= DOCUMENT EXTRACT =

____

SPEAKER_02Who you say you want to be.
SPEAKER_00So take it or leave it. And he took it. Yeah, yeah, who you say you want to be, right? And he he actually did it and changed his entire life. Business, everything, I'm sure, you know, it turned down to his family and everything.
SPEAKER_02And this was what's beautiful about that is as he begins to tell his story, that'll be like a pivotal moment for him, right? Exactly. And did a whole 180, and now I'm I'm this. That's beautiful. Yeah, all for the better.
SPEAKER_01A lot of times we don't realize, first of all, half the things on nutrition labels, we can't really understand what they are. Like, um, like when we're eating certain food, like so. For one of the things, my one of my dietary things is I can't eat corn. So, you know, there's a lot of different things on on nutrition labels that are corn derived from corn, but that's not telling you that it's corn. So it's like you don't know what you don't know. Like there's certain things that are just inflammatory to you and to the average human, and that you have because it's so normalized in our, I guess, agricultural food and nutrition type of where we live, then you know, people don't see that. Even the idea of eating a whole bunch of packaged food all day long, everything comes out of a package, is like something you don't realize and so I don't think I was um I think I was about 30 when I started to like think about the fact that all of our food is not is coming from like you know these kind of pre-packaged things. And then we're kind of going off topic, so I'm gonna get back on. But we went to the back of the box.
SPEAKER_00But we're but we are on topic. We we are on topic because it's a lifestyle, yeah, it's everything that surrounds you, it's everything in your space, and part of the redesign of your home can be redesigning your fridge and cabinets, and sometimes that's one of the first things that I work on with people because they want to be hit with exactly what they want. And most people are I'm stressed out or I want to lose weight, right? It's it's it's usually one of those things. And so starting right there in that kitchen with that redesign, with pulling your fruit forward or new learning about the nutrition label, learning, you know, that it's in order of what it has the most of to the least. Some people don't even know that, realizing that everything on front on the front of the package is advertising. Even for instance, you don't think of this as design, but it's kind of a cross between design and organization and really the arrangement of things, right? So one person that I was working with, she thought that she was doing something good by inserting matcha instead of drinking coffee with a bunch of creamer. So we looked at her powdered matcha container bag, looked at the ingredients, and the first ingredient is sugar. Way, way, way down on the list, fourth or fifth is is where the matcha was. And so now we take that out of the coffee section and put that bag where her desserts are. See, even that's a redesign. Now you can still have it if you want, boom. But now it's over here where the desserts are, where it belongs. Right.

____

= ENTRIES PROVIDED =
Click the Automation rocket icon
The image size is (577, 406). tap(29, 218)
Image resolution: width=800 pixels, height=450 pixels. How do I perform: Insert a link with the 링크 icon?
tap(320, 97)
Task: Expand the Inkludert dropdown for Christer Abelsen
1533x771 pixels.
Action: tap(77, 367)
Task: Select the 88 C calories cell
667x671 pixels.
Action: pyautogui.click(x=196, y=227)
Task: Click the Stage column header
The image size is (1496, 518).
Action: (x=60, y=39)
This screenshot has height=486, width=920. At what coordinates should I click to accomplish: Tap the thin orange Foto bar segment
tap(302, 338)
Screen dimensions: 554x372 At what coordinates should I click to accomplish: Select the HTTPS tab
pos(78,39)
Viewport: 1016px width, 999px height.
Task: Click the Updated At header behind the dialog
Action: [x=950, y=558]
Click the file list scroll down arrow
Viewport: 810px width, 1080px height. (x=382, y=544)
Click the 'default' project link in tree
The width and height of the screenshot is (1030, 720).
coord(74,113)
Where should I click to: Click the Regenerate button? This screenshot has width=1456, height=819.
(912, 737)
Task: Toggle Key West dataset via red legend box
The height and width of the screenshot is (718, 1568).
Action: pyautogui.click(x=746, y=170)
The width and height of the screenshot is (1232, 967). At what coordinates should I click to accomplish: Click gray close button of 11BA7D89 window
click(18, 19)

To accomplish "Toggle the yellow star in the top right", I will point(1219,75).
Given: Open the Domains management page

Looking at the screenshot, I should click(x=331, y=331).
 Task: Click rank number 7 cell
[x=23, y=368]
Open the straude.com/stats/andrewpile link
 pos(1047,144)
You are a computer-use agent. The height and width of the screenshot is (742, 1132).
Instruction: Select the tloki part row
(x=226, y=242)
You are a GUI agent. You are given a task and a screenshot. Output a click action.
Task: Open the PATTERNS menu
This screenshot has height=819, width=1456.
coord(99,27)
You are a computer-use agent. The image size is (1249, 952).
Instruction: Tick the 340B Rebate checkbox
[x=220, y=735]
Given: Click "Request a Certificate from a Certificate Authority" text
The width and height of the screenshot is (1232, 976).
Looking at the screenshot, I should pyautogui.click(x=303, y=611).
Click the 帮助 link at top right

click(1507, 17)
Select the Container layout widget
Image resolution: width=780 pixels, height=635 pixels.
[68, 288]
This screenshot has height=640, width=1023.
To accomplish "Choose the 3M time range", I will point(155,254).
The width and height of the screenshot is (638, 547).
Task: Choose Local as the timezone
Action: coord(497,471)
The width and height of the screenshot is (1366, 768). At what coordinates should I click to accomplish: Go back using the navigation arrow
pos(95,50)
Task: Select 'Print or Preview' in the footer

____

Answer these questions about the transcript on nutrition labels:
1. What food does one speaker say they cannot eat?
2. At about what age did that speaker start thinking about pre-packaged food?
3. In the matcha story, what was the first ingredient listed, and where was the bag moved?

1. Corn.
2. About 30.
3. Sugar was the first ingredient, and the bag was moved out of the coffee section to where her desserts are.